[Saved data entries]
══════

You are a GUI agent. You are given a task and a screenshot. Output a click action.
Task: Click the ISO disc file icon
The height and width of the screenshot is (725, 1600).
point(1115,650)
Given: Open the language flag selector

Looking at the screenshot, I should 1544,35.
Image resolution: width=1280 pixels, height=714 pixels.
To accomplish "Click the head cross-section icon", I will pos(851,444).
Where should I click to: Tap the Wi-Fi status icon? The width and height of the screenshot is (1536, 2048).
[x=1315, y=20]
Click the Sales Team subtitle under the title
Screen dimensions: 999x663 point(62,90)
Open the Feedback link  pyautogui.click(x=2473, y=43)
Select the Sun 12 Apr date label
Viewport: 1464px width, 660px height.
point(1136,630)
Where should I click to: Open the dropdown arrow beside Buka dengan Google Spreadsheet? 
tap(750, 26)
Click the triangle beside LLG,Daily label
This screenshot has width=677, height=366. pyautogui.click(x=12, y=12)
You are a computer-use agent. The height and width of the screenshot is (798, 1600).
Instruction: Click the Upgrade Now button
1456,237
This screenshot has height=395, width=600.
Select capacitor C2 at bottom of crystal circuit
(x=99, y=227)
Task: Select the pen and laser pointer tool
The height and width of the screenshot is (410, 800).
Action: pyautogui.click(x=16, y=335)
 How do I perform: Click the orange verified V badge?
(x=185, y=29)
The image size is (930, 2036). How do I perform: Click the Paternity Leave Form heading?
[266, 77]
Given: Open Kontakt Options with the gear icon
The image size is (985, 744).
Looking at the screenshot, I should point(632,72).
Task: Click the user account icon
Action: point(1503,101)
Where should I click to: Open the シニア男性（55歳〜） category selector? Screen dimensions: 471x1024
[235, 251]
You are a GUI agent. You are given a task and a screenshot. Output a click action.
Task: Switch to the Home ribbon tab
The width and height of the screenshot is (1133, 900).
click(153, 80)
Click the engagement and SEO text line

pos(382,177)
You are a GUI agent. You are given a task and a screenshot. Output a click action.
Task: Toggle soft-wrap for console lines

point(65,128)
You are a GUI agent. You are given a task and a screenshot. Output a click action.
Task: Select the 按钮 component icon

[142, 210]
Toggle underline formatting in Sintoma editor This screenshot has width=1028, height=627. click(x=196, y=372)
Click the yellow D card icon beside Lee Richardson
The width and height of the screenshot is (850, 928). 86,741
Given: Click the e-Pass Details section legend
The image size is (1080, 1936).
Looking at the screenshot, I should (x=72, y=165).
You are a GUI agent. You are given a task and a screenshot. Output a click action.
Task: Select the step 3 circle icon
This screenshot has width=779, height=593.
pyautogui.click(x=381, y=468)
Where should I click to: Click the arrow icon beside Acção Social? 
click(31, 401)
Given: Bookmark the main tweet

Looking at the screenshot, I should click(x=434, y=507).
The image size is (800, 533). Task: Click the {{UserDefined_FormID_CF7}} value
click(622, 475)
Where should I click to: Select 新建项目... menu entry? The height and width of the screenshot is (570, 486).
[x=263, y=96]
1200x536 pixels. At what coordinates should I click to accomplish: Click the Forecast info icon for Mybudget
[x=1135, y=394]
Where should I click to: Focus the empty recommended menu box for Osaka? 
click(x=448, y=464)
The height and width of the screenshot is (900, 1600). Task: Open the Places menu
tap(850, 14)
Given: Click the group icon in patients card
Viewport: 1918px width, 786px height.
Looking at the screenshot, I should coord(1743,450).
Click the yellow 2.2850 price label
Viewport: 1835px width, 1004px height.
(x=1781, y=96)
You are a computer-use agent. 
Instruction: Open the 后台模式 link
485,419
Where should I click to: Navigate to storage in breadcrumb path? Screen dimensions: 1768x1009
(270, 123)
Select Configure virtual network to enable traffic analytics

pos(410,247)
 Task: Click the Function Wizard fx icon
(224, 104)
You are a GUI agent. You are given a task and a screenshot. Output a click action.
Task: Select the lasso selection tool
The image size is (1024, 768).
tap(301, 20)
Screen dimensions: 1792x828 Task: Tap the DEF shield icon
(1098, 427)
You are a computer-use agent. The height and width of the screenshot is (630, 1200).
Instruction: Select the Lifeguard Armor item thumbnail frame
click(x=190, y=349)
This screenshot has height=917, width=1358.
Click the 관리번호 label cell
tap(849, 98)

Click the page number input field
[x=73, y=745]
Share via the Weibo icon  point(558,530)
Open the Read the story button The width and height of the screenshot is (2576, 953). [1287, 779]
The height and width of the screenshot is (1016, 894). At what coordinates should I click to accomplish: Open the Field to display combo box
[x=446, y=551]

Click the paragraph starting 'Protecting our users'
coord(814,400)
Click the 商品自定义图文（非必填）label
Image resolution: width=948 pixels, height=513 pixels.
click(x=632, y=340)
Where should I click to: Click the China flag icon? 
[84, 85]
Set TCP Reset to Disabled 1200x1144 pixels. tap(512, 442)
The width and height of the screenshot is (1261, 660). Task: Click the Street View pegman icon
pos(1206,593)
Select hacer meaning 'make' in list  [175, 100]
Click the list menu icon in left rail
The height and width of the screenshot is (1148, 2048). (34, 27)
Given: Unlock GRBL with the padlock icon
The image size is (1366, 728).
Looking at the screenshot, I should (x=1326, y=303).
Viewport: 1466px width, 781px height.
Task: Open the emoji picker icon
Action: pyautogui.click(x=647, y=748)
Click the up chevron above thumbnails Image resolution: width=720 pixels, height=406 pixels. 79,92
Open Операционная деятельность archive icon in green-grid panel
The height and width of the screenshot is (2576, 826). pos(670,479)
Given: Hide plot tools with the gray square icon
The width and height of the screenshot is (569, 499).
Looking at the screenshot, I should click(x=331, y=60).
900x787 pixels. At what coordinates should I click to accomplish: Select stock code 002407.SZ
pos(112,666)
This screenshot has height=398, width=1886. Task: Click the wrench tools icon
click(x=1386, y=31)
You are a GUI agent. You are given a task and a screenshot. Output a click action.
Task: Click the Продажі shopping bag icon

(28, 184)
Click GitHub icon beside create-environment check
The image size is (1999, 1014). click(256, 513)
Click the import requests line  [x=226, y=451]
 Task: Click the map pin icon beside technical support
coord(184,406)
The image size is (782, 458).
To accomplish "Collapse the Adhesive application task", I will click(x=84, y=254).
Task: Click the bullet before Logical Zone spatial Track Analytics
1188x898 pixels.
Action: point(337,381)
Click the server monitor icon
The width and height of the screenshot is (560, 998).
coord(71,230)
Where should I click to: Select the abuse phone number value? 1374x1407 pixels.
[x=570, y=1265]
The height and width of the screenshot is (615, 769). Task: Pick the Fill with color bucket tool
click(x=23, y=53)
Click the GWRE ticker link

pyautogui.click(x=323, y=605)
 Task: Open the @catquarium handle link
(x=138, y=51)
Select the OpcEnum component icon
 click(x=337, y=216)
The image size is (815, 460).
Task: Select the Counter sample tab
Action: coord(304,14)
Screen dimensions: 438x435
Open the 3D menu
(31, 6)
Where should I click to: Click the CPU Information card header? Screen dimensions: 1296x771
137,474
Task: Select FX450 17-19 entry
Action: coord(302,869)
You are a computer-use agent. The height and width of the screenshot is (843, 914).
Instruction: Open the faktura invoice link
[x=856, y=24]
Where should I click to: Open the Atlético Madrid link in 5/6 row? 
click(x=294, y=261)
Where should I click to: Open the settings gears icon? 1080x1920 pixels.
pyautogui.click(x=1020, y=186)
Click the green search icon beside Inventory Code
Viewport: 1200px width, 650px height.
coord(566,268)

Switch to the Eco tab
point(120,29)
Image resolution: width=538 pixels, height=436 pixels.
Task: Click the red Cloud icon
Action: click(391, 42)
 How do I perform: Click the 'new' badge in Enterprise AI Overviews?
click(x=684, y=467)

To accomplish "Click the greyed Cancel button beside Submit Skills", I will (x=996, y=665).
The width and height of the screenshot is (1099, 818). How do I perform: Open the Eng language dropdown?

══════

Problem to solve => Could you return exactly the stretch of the data above that starts at the line with "Viewport: 1464px width, 660px height." and ends at the line with "Given: Open Kontakt", both lines included?

The completed task =>
Viewport: 1464px width, 660px height.
point(1136,630)
Where should I click to: Open the dropdown arrow beside Buka dengan Google Spreadsheet? 
tap(750, 26)
Click the triangle beside LLG,Daily label
This screenshot has width=677, height=366. pyautogui.click(x=12, y=12)
You are a computer-use agent. The height and width of the screenshot is (798, 1600).
Instruction: Click the Upgrade Now button
1456,237
This screenshot has height=395, width=600.
Select capacitor C2 at bottom of crystal circuit
(x=99, y=227)
Task: Select the pen and laser pointer tool
The height and width of the screenshot is (410, 800).
Action: pyautogui.click(x=16, y=335)
 How do I perform: Click the orange verified V badge?
(x=185, y=29)
The image size is (930, 2036). How do I perform: Click the Paternity Leave Form heading?
[266, 77]
Given: Open Kontakt Options with the gear icon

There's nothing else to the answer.